WORK TASK:
Set down each line of the data below exactly.

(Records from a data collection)
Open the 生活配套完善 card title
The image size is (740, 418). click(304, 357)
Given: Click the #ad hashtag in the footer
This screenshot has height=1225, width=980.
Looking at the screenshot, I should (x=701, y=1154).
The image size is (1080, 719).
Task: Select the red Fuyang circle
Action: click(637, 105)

TASK SOLUTION:
Open the 生活配套完善 card title
The image size is (740, 418). click(304, 357)
Given: Click the #ad hashtag in the footer
This screenshot has height=1225, width=980.
Looking at the screenshot, I should (x=701, y=1154).
The image size is (1080, 719).
Task: Select the red Fuyang circle
Action: click(637, 105)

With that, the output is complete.